[Screenshot grounding data]

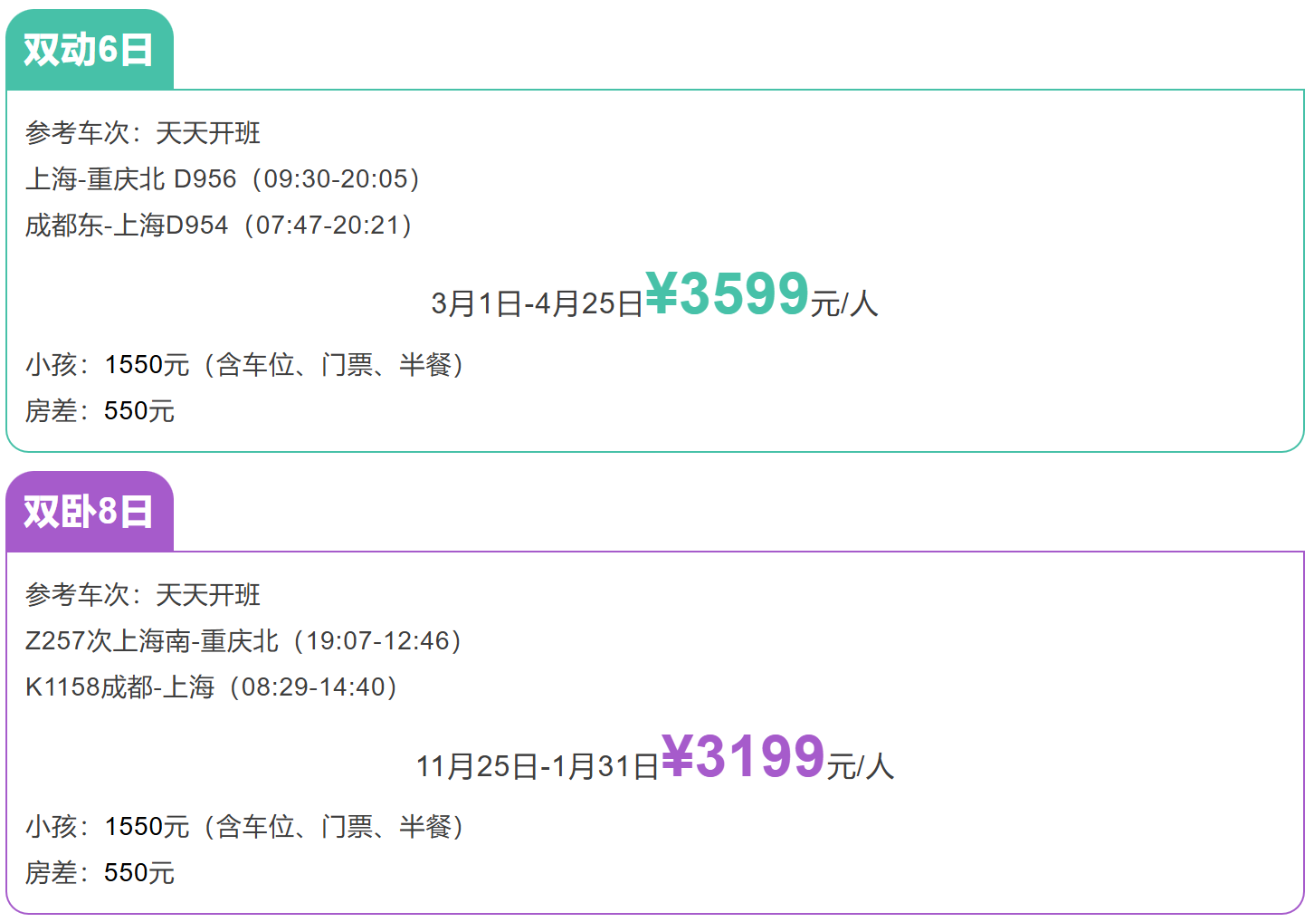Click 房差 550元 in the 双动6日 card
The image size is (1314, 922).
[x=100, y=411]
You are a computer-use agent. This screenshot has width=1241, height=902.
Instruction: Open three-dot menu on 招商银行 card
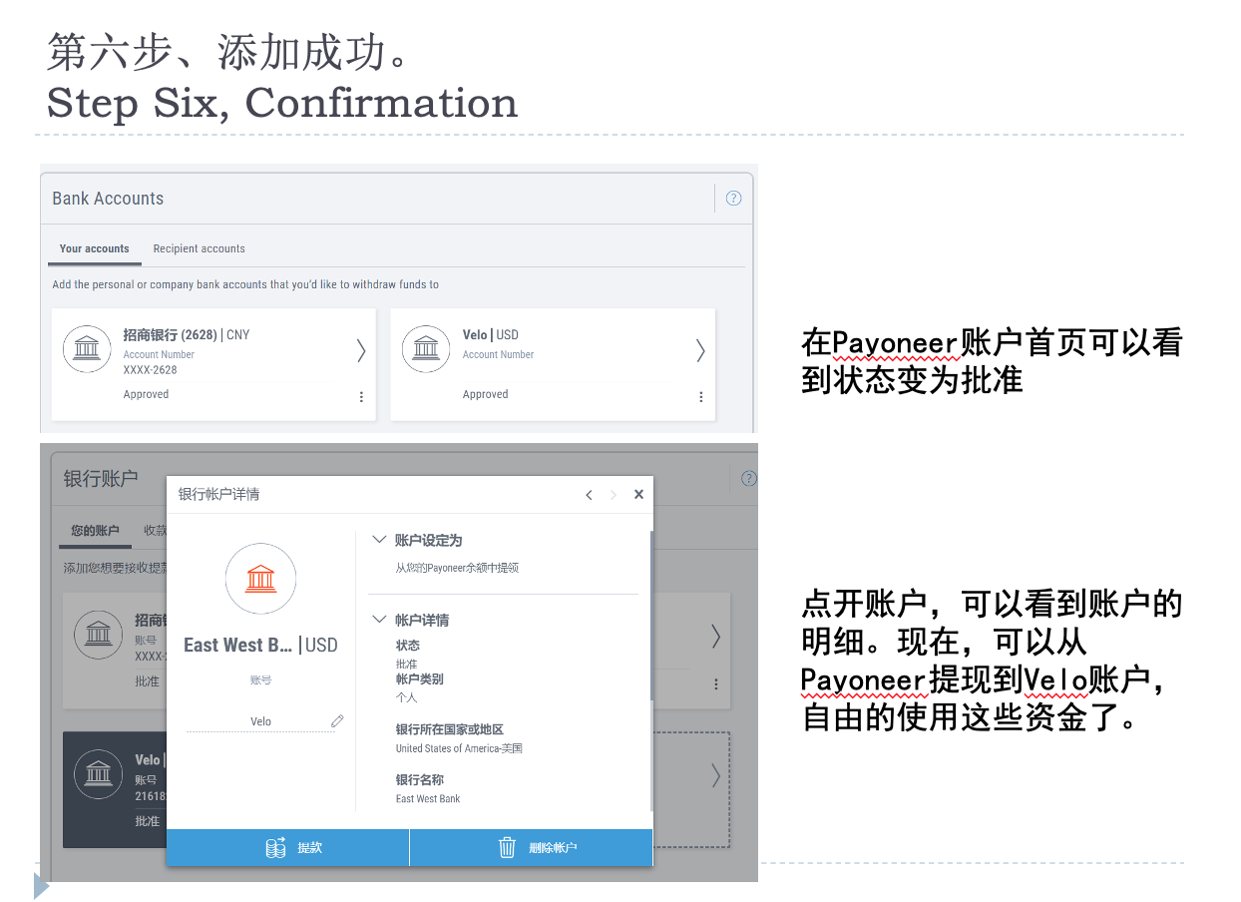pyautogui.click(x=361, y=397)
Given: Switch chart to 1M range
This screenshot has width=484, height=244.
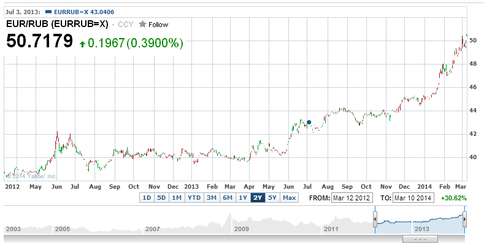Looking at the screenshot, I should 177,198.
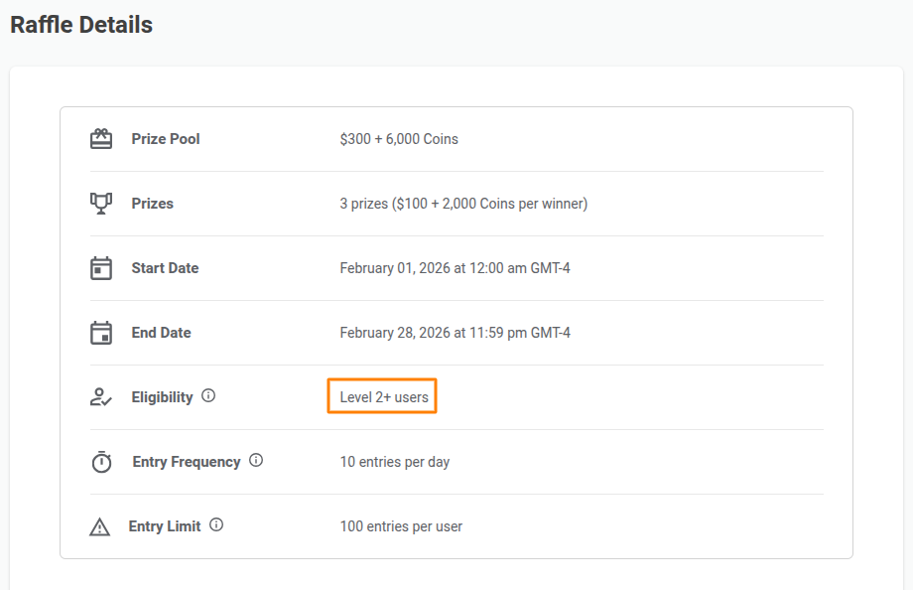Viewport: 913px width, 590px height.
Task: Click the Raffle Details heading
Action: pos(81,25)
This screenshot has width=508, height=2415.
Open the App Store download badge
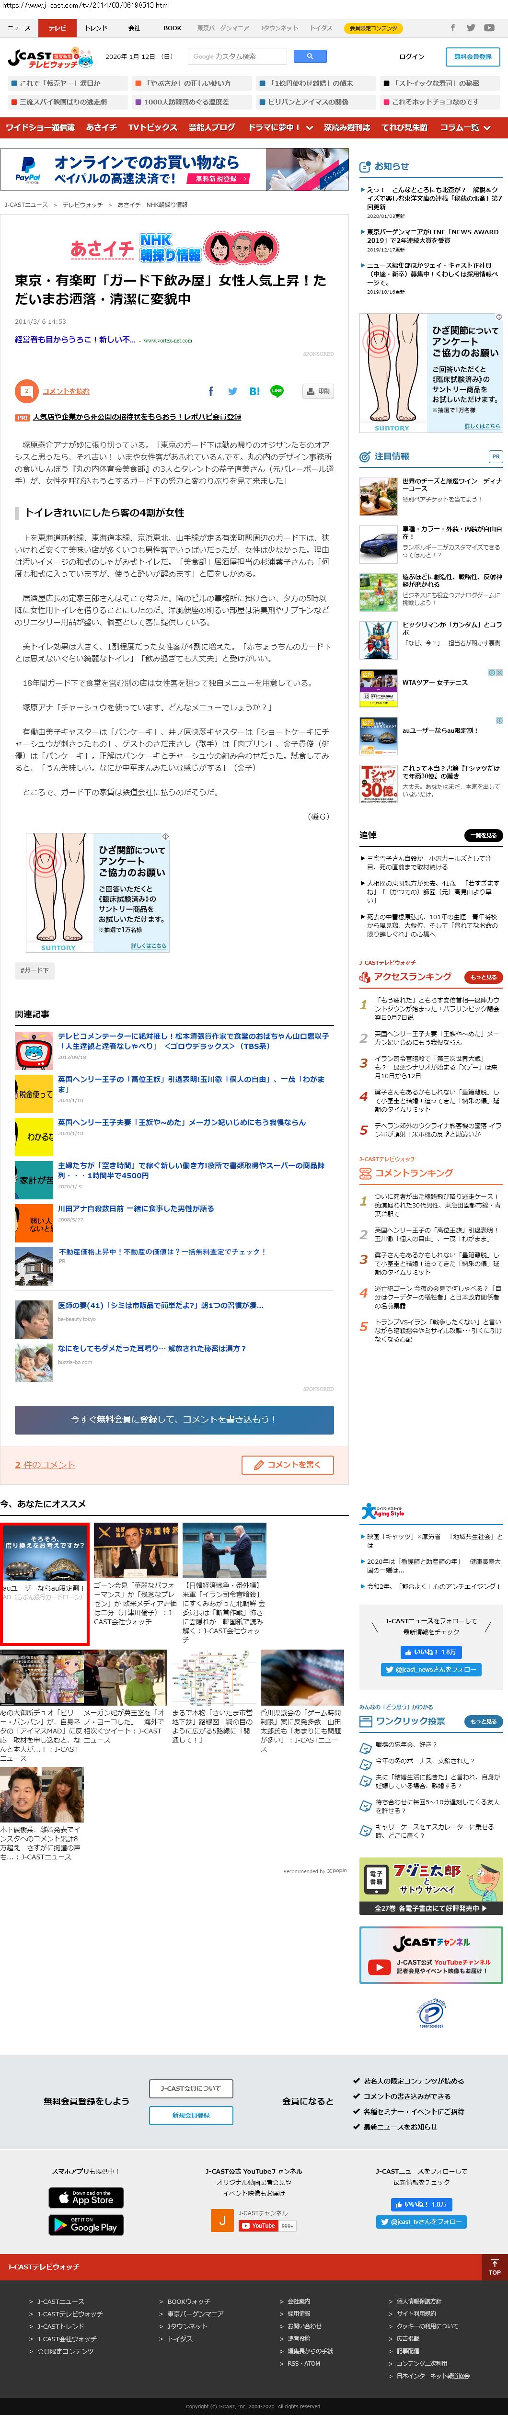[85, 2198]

▶ About this exercise: Do not copy pictures. Restate exactly the lines from the one containing "This screenshot has width=484, height=244." through the last line of the records.

▶ Reply:
This screenshot has width=484, height=244.
Looking at the screenshot, I should 177,198.
Viewport: 913px width, 590px height.
Task: Click the Raffle Details heading
Action: pos(81,25)
This screenshot has width=508, height=2415.
Open the App Store download badge
[85, 2198]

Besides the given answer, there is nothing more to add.